In an attempt to reduce my consumption of new products, I tried to borrow the book, checking the library first. Unfortunately The Help is too popular, and between my two libraries there are nine copies out and all are on reserve when they get returned. I also asked my usual book-lender, Erica, but her copy is with someone else right now.
My next preference was reuse, but when I checked my local secondhand book shops last week they, too, were out of the book. It better live up to the hype after all this 'shopping' around!
|Photo credit Maggie Smith|
Truthfully, I'm not thrilled at the prospect of staring at yet another screen; I already look at screens for 10 hours a day, my eyes prefer the comfort of paper pages for my leisurely reading.
I'm also not convinced they are better for the environment.
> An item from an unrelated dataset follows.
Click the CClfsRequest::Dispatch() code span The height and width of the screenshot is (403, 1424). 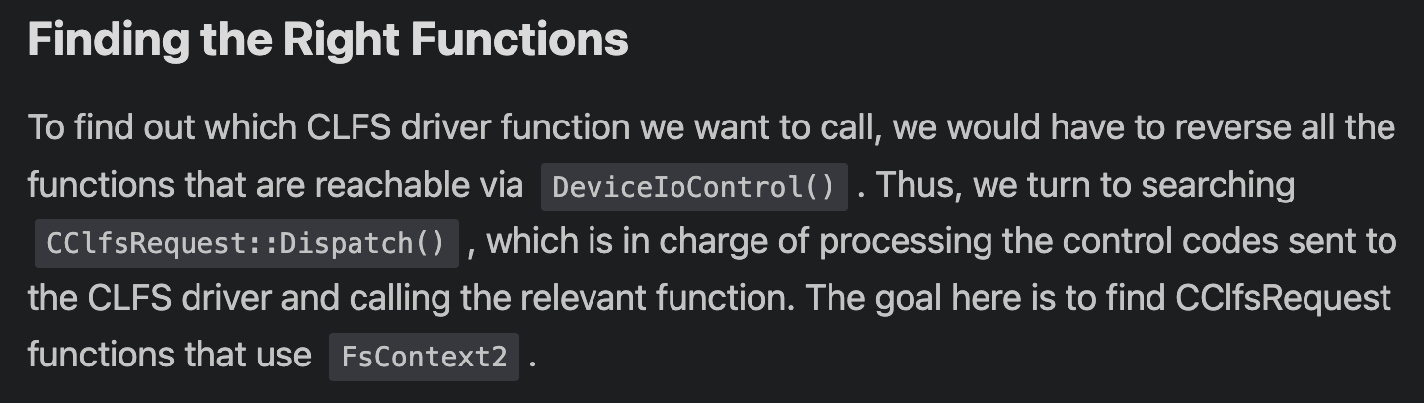pos(246,243)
An Op-Ed piece in the New York Times last year considered the life-cycle assessment of e-readers versus paper books and revealed that:
With respect to fossil fuels, water use and mineral consumption, the impact of one e-reader payback equals roughly 40 to 50 books. When it comes to global warming, though, it’s 100 books; with human health consequences, it’s somewhere in between.New versions of e-readers (be they Kindles, iPads or others) come out all the time, so readers must consider if they'd really have purchased that many new books in the time frame they own the e-reader before upgrading to a newer version. For me, the answer is no; it would take me years to buy that many new books. For now I'm content with my library cards and secondhand shops, and the occasional new book.
All in all, the most ecologically virtuous way to read a book starts by walking to your local library. (Daniel Goleman and Gregory Norris)
I still don't want to buy The Help brand new, though, so if anyone has a copy to lend me please let me know - I promise to take very good care of it!